El dato revelado por Miguel Ángel Valdés García, Secretario de Educación, resulta contundente: 92 por ciento de los alumnos de educación básica utiliza celulares o tabletas.
Estamos hablando prácticamente de nueve entre cada diez estudiantes está frente a una pantalla dentro del entorno escolar. Suficiente para reconocer que existe un problema serio.
Una cosa es utilizar la tecnología como herramienta educativa y otra completamente distinta permitir que termine disputándole diariamente la atención al maestro dentro del aula.
Precisamente ahí comienza una discusión que interesa al Gobierno Federal y que ahora la Secretaría de Educación de Tamaulipas decidió llevar abiertamente al debate público.
La SET, encabezada por Valdés García, realizará un foro estatal para responder una pregunta inevitable: ¿llegó finalmente la hora de “colgar” los teléfonos celulares?
No necesariamente significa prohibirlos definitivamente. El debate consiste en determinar cuándo ayudan, cuándo distraen y hasta dónde deberá permitirse utilizarlos durante las actividades escolares cotidianas.
El asunto tampoco resulta menor para Claudia Sheinbaum. Desde el Gobierno Federal existe interés por construir una política capaz de regular las pantallas en escuelas.
La instrucción presidencial, explicó Valdés García, consiste en escuchar primero, construir consensos y evitar decisiones apresuradas antes de establecer restricciones que impactarán directamente sobre millones de estudiantes.
Tamaulipas realizará entre el 2 y 3 de septiembre un foro donde autoridades, maestros y padres discutirán qué hacer finalmente con esos dispositivos móviles escolares.
Será particularmente importante escuchar a los padres, porque cualquier intento por retirar celulares encontrará inmediatamente una pregunta familiar: ¿cómo podremos comunicarnos entonces con nuestros hijos?
Es una preocupación entendible, pero tampoco debería convertirse en argumento suficiente para mantener permanentemente conectado al estudiante mientras debería concentrarse exclusivamente en aprender dentro del aula.
La discusión tendrá que superar además la salida fácil de prohibir.
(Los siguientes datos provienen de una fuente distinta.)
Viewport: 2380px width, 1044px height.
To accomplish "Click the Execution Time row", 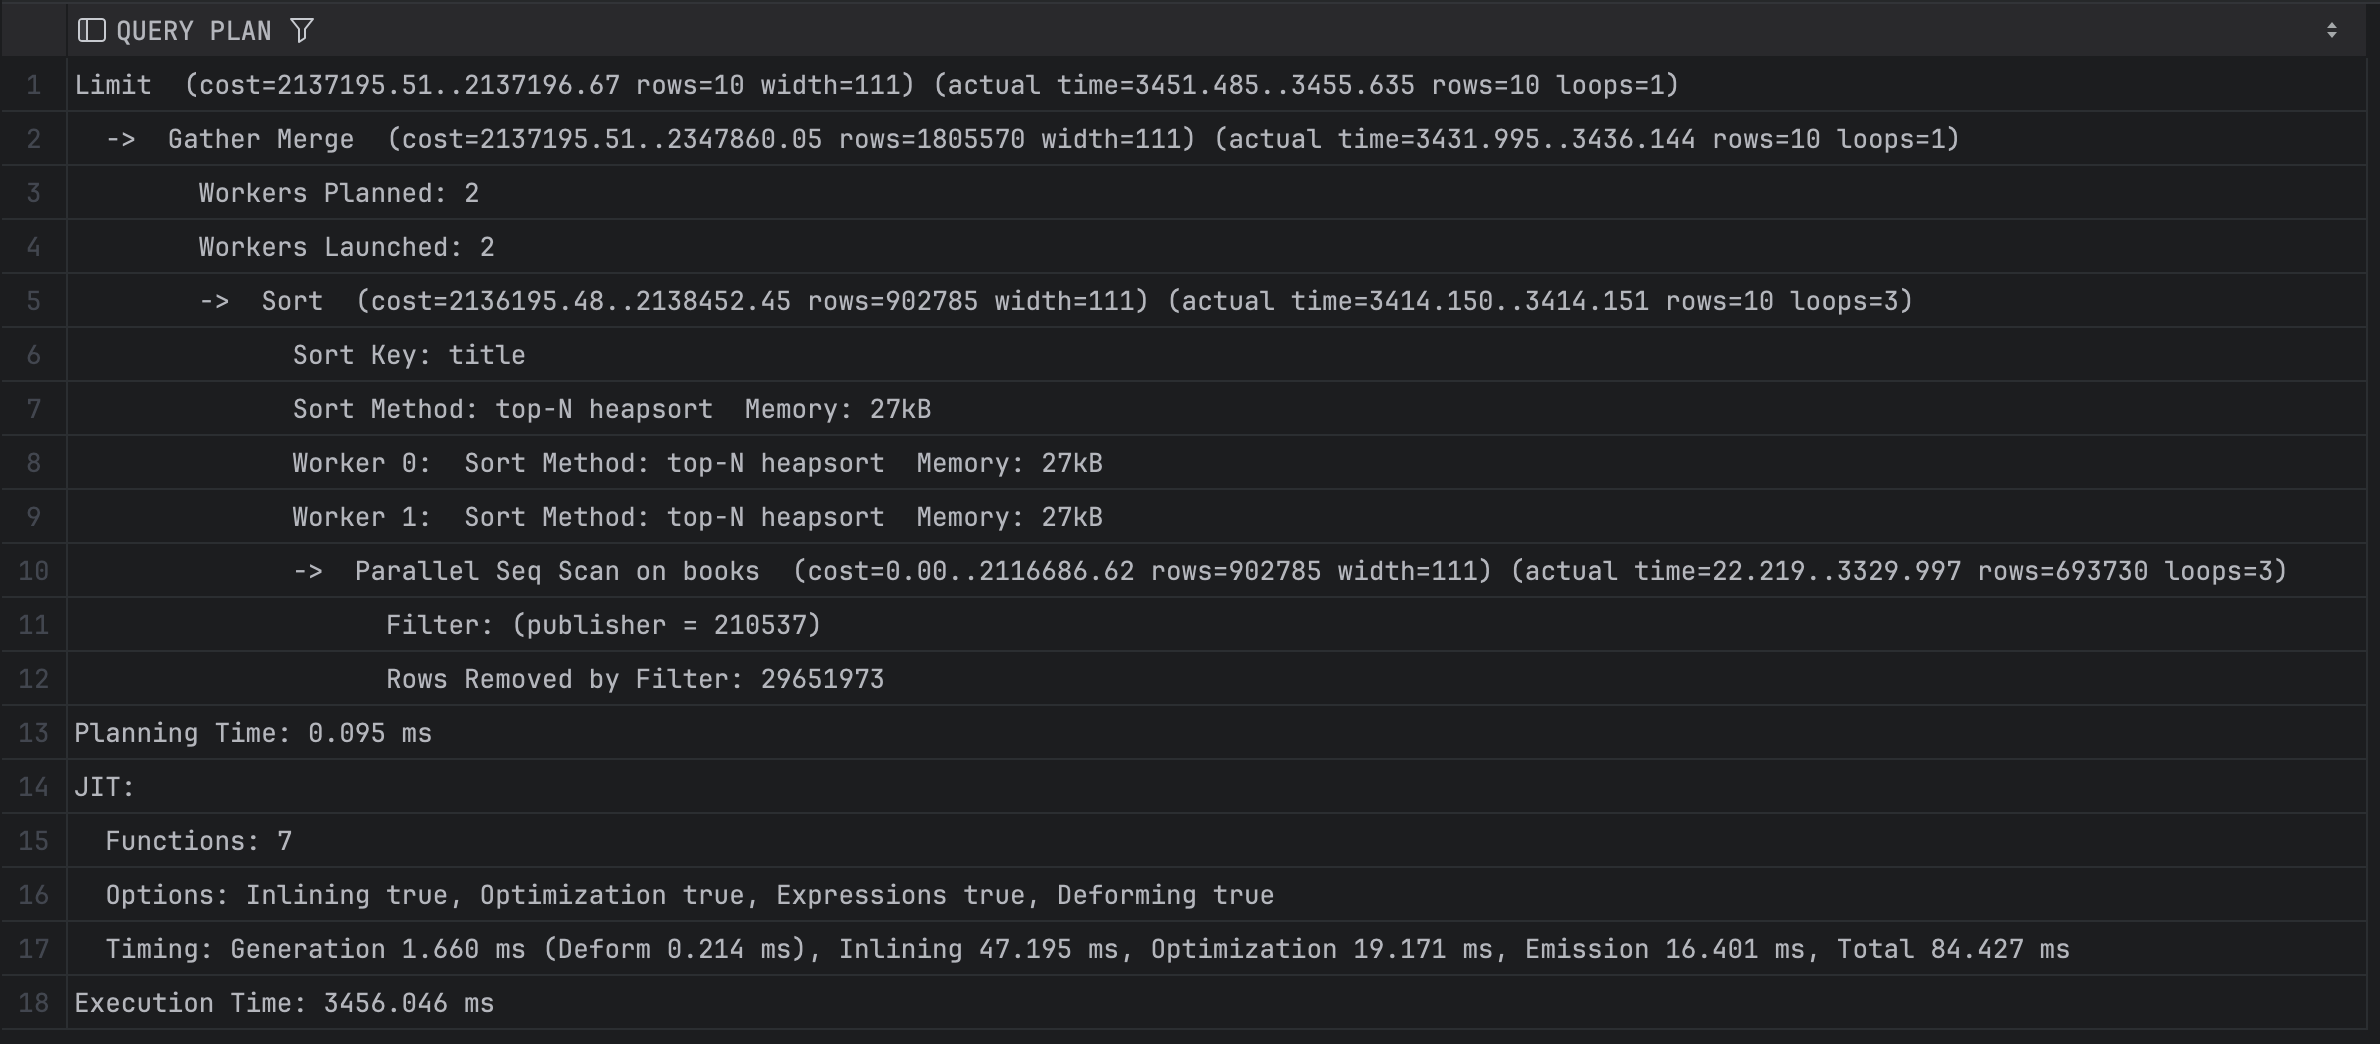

Un teléfono apagado elimina temporalmente distracciones, pero no necesariamente construye mejores hábitos digitales responsables.
Ahí aparece probablemente el verdadero desafío educativo: enseñar correctamente una herramienta que llegó para quedarse, evitando que termine controlando diariamente la conducta de nuestros estudiantes.
Valdés García pretende repetir la fórmula aplicada con Vida Saludable Niño Feliz: conseguir primero que madres y padres acompañen, comprendan y finalmente respalden cualquier medida adoptada.
Funcionó para retirar alimentos considerados chatarra de los planteles. Ahora Educación espera que sean las propias familias quienes soliciten ayuda para regular teléfonos y pantallas.
La diferencia resulta enorme: fue relativamente sencillo sacar determinados productos de las cooperativas; quitar temporalmente el celular a los adolescentes representa una batalla cultural completamente diferente.
Además, esos aparatos dejaron hace mucho de servir exclusivamente para llamar: concentran redes sociales, videojuegos, mensajería, videos, entretenimiento y distracciones disponibles durante prácticamente todo el día.
Por eso, ese 92 por ciento debería encender algo más que pantallas: tendría que activar las alertas sobre aquello que está ocurriendo diariamente dentro de nuestras aulas.
Todavía no existe prohibición, pero Federación y Tamaulipas lanzaron la señal: quieren comenzar a “colgar” celulares. Ahora falta saber quién estará dispuesto realmente a soltarlos.